Under the scenario that the data is in reality -- 4 ind. treatments (Example 1 from my original post; no factors -- just 4 genuine trt) would it still be the best or ideal way to analyze the data -- under the proportional odds model?

Another consideration I should have brought up earlier was the interpretability of the results. In the scenario I was imagining when writing this post -- the end take away would ideally be describing the proportion of each score that occurs for each treatment (Ex 1) or each factor/combination (Ex 2). Being able to say something to the effect of:
Example 1: For treatment 1, x % of samples received score 1, x % of samples received score 2 with a similar occurrence (x %) as score 3.
or
Example 2: For Factor A, x % of samples received score 1 with a similar occurrence for score 2 (x %), while x % of samples received score 3.
(Full transparency, I haven't had a chance to look at the link provided by the other commenter yet.
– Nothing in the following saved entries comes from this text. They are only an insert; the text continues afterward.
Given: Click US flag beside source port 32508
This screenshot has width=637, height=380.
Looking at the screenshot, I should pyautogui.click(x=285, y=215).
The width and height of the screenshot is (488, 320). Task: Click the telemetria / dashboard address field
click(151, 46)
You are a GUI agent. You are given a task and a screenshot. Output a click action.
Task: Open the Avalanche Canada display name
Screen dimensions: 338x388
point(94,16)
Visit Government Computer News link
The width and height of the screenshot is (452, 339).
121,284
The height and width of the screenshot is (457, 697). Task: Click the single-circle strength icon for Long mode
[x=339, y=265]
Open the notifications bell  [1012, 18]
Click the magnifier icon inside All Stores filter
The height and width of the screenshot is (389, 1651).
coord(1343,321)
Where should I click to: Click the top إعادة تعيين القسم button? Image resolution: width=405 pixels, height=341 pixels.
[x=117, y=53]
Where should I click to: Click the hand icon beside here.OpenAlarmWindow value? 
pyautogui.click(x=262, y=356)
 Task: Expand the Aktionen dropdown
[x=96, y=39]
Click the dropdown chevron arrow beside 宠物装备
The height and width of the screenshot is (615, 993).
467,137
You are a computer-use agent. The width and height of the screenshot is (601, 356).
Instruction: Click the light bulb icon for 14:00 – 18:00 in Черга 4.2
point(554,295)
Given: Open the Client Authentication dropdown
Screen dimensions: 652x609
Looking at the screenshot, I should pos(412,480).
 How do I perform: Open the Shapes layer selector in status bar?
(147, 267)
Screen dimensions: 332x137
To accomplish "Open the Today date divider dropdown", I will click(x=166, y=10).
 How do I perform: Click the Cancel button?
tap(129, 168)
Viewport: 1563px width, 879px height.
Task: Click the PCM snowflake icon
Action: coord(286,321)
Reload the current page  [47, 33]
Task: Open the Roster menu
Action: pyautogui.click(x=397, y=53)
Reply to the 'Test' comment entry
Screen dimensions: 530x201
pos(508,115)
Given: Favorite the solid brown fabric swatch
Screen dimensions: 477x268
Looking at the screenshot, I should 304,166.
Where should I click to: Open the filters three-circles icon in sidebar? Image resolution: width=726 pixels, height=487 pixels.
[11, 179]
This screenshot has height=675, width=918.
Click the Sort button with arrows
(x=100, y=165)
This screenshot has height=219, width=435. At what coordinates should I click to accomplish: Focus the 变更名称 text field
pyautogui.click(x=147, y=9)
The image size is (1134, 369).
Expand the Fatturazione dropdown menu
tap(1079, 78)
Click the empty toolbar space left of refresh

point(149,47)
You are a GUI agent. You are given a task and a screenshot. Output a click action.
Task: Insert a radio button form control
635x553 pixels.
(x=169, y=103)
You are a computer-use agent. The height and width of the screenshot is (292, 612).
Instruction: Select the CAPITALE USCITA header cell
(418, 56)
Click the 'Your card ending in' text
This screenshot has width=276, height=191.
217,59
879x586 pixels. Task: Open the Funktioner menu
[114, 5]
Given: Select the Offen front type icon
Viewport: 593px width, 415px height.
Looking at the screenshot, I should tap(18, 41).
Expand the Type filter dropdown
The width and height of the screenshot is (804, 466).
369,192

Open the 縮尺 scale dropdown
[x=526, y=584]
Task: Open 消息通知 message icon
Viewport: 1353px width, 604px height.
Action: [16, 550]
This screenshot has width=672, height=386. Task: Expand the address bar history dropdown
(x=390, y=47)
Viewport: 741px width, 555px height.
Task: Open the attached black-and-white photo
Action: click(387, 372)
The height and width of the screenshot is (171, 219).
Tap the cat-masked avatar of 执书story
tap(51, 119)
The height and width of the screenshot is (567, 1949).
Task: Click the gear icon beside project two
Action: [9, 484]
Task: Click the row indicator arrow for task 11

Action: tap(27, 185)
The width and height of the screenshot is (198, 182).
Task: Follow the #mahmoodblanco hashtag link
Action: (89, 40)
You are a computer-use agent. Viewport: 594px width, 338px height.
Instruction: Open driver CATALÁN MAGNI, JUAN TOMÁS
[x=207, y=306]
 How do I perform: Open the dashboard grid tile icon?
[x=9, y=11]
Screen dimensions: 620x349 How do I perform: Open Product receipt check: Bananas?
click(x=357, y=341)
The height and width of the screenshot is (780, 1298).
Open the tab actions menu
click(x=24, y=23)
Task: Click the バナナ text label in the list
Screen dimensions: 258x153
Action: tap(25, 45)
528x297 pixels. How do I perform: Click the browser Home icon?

So if I am able to interpret the results of this analysis in this way feel free to ignore the comment about interpretability.)

StatDave

I used the factorial example since it is the more complex scenario. The case of 4 distinct treatments is a simpler subcase where the model has only the treatment effect, just like the second model with AB. So, yes, that is still the model you could use for your ordinal response in the case of having 4 distinct, nonfactorial treatments. But since you want to estimate the proportions in response levels, it is simplest to treat the response as nominal rather than ordinal by using the generalized logit model (LINK=GLOGIT option). But the GLOGIT model (like the full non-proportional odds model) requires the estimation of many additional model parameters and this can cause estimation problems when the data are sparse, like these data (note the zero counts in the FREQ table), causing "separation" errors due to some model parameters trying to be infinite as happens in this case.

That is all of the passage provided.